All records below must be written out exactly, with the pictures excluded.

RECORDED INFORMATION:
-- Opening Marker --

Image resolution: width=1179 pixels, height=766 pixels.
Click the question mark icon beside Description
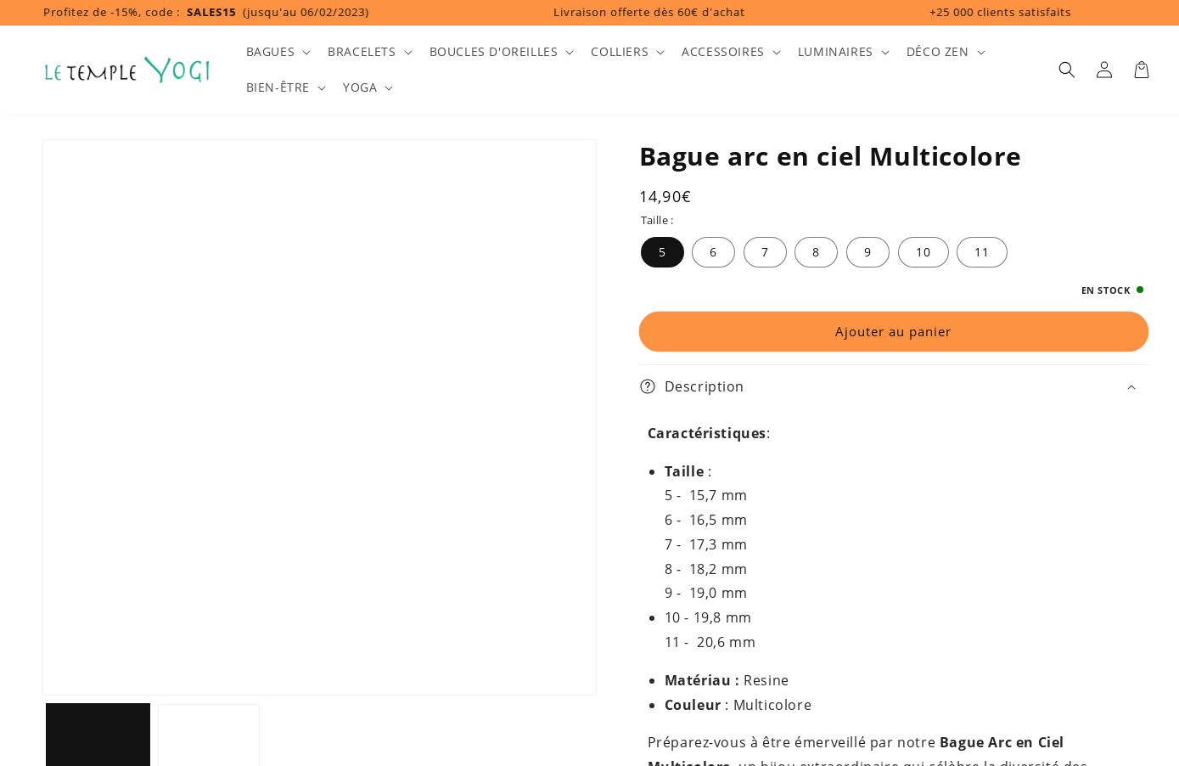click(648, 386)
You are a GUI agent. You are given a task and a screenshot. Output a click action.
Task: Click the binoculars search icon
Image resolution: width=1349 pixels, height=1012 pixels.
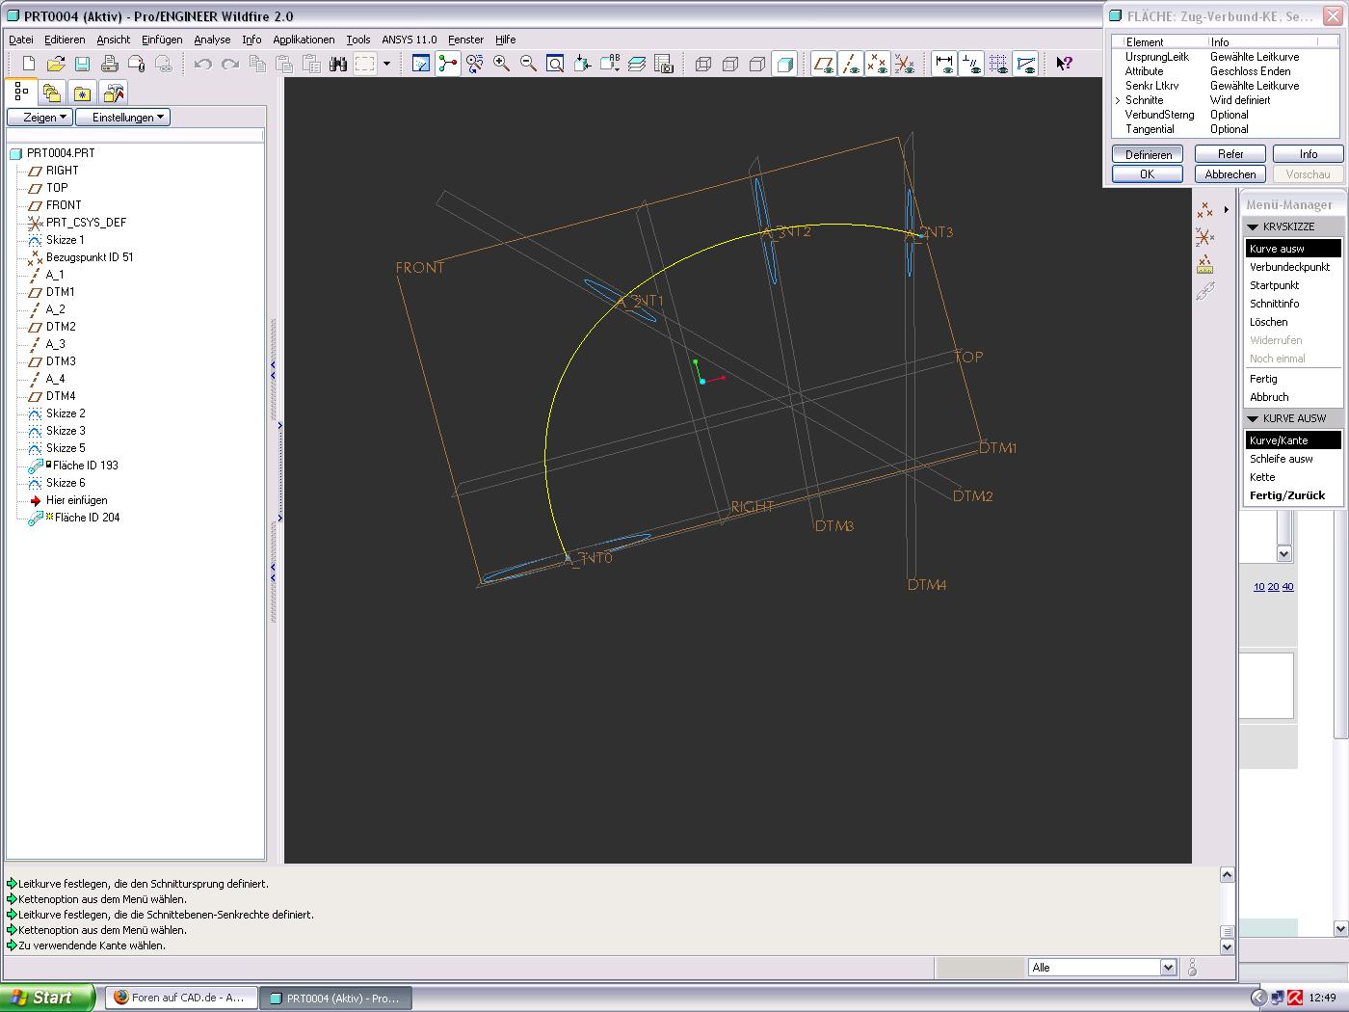click(x=337, y=64)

-- Closing Marker --

ANSWER TO THE EXERCISE:
Image resolution: width=1179 pixels, height=766 pixels.
Click the question mark icon beside Description
click(648, 386)
You are a GUI agent. You are given a task and a screenshot. Output a click action.
Task: Click the binoculars search icon
Image resolution: width=1349 pixels, height=1012 pixels.
click(x=337, y=64)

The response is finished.